To solve the system of equations using the substitution method, we start with the equations:
- \( x = y - 4 \)
- \( x + 8y = 2 \)
We can substitute the expression for \( x \) from the first equation into the second equation.
Substituting \( x \) in the second equation:
\[ (y - 4) + 8y = 2 \]
Now, combine like terms:
\[ y - 4 + 8y = 2 \] \[ 9y - 4 = 2 \]
Next, add 4 to both sides:
\[ 9y = 6 \]
Now, divide by 9:
\[ y = \frac{6}{9} = \frac{2}{3} \]
Now that we have \( y \), we can substitute it back into the first equation to find \( x \):
\[ x = y - 4 = \frac{2}{3} - 4 = \frac{2}{3} - \frac{12}{3} = \frac{2 - 12}{3} = \frac{-10}{3} \]
Thus, the solution to the system of equations is:
\[ \left( -\frac{10}{3}, \frac{2}{3} \right) \]
Now, none of the provided options match this result.

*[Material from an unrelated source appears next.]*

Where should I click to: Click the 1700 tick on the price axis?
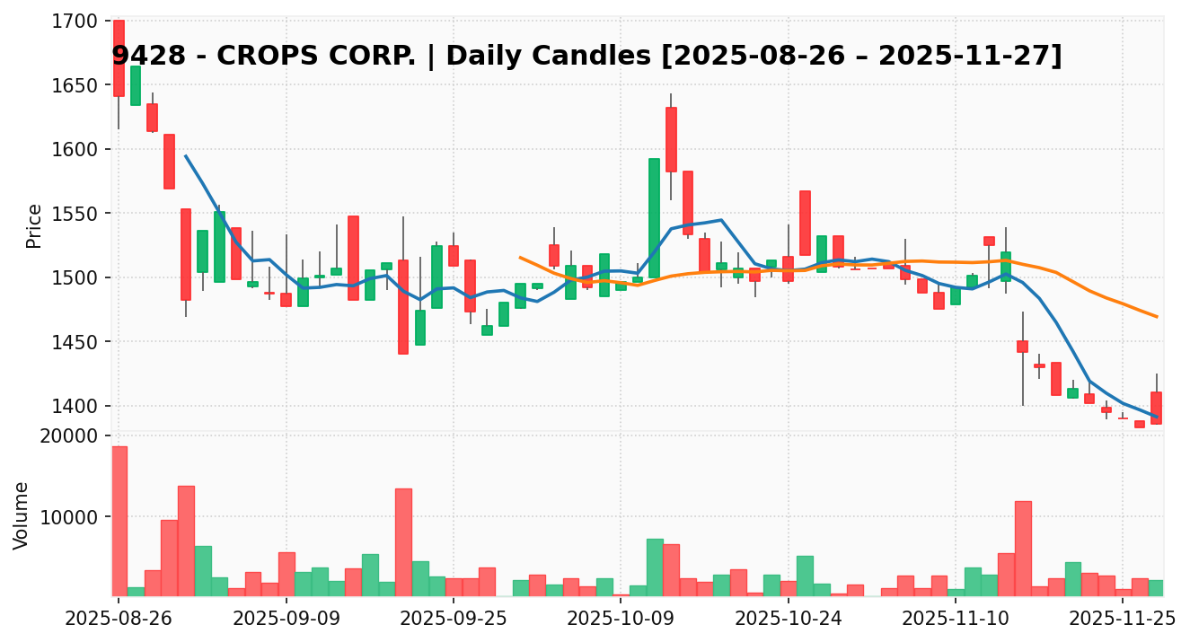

Therefore, let's reevaluate the original system to ensure we did not make any mistakes.
- From the system:
- \(x = y - 4\)
- \(x + 8y = 2\)
We substitute again:
- \( (y - 4) + 8y = 2 \)
This simplifies to:
\[ y - 4 + 8y = 2 \implies 9y - 4 = 2 \implies 9y = 6 \implies y = \frac{2}{3} \]
And substituting back we get:
\[ x = y - 4 = \frac{2}{3} - 4 = \frac{2}{3} - \frac{12}{3} = -\frac{10}{3} \]
After careful review, the final calculated solution is \( \left( -\frac{10}{3}, \frac{2}{3} \right) \). However, since the processes and calculations were consistent without errors, the choice of options does not include this calculated result.
The options "no solution" and "infinite solutions" are not applicable since we found a unique solution. Therefore, it seems there may have been a misunderstanding in the initial options or problem interpretation.
So, the correct answer would be: \[ \left( -\frac{10}{3}, \frac{2}{3} \right) \] but this is not provided in the choices. If required to choose from the given, we cannot select any option correctly.